* **Source information**
──────────────────────────────

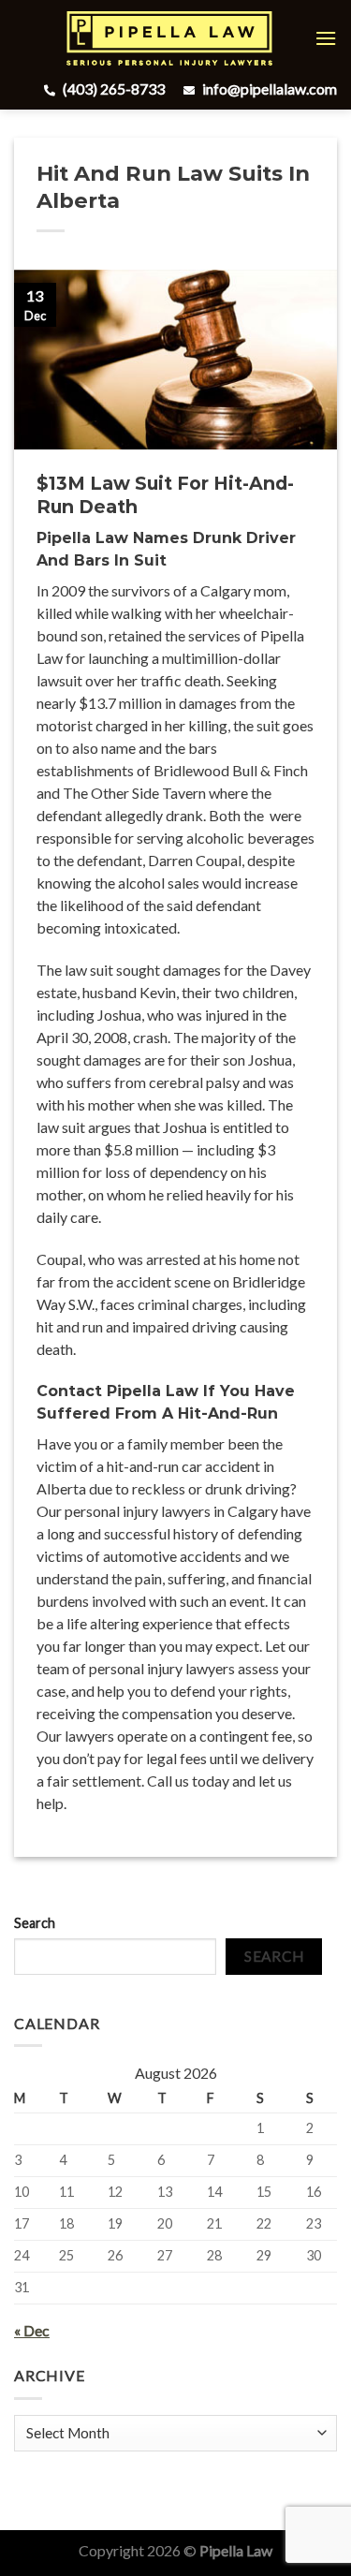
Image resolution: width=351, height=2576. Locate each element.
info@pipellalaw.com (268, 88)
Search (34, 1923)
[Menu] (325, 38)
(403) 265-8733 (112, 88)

──────────────────────────────

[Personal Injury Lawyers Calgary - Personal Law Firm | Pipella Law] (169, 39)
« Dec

──────────────────────────────

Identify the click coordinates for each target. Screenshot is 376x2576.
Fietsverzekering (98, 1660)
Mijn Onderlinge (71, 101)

──────────────────────────────

* **Work order**
Using the data above, say how many lines include "each". No other reply is needed.

* **Problem solution**
2